As Mike posted earlier today, signature papers for the Worcester 2011 election became available yesterday at the Election Commission. Should you be thinking of taking us up on running for office, that would be the second floor of City Hall.

What’s up with signature papers, anyway?

By signing a candidate’s papers you are petitioning the city to add that person’s name to the ballot in the fall election.  What you are signing (which is the second part of the below photo, not the first) says:

Whereas (candidate’s name) is a candidate for nomination for the office of (whatever the office is) for the term of two years, we, the undersigned, voters of the City of Worcester, duly qualified to vote for a candidate for said office, do hereby request the name of said (candidate’s name) as a candidate for nomination for said office be printed on the official ballot to be used at the preliminary election to be held on Tuesday, September 20th, 2011. We further state that we believe him/her to be of good moral character and qualified to perform the duties of the office.

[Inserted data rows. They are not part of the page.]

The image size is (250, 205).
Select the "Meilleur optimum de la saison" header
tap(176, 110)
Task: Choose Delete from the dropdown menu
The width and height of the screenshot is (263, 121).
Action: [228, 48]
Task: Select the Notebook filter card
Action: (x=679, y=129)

Yes, September 20th! That’s the scheduled primary, should we have one. If there aren’t enough candidates for one, all candidates are on the November 8 ballot instead.

Should you be approached to sign someone’s papers, they’ll ask if you’re registered to vote in the City of Worcester. If you are, then you can sign any at-large council candidate’s papers and any school committee candidate’s papers. They may more specifically ask if you are registered to vote in a particular district. Only voters within a district may petition for a district council candidate.

To sign, you print then sign (lots of people get this backward) your name, fill out your address as of last January, write in your ward and precinct, write in your current address (if it’s changed), ward, and precinct. A few tips:

  • it’s okay if you don’t know your ward and precinct. Sure sign you’re dealing with a Worcester political geek: they know their ward and precinct. Leave it blank if you don’t know (don’t guess).
  • Write your name as you’re registered to vote. If you do most business under a married name, but vote under a maiden name, or use an initial, or something else, write down what’s in the voter register.
  • You can write “same” if your address hasn’t changed.
  • Only sign papers that have a name filled out in that above paragraph. If the first part (with the notarized signature) isn’t filled out, that’s less important (plenty of candidates do that last), but only sign papers when you know who you’re signing for!

A candidate for at-large council or school committee must gather 300 certified signatures of Worcester voters to make the ballot; a district candidate must gather 100 certified signatures of that district’s voters to make the ballot. “Certified” signatures mean that they’ve been checked out by the Election Commission; they’ve been able to decipher what is written, and the person is registered to vote (and to vote where they’ve said).

Candidates have until July 26 at 5 pm to gather signatures.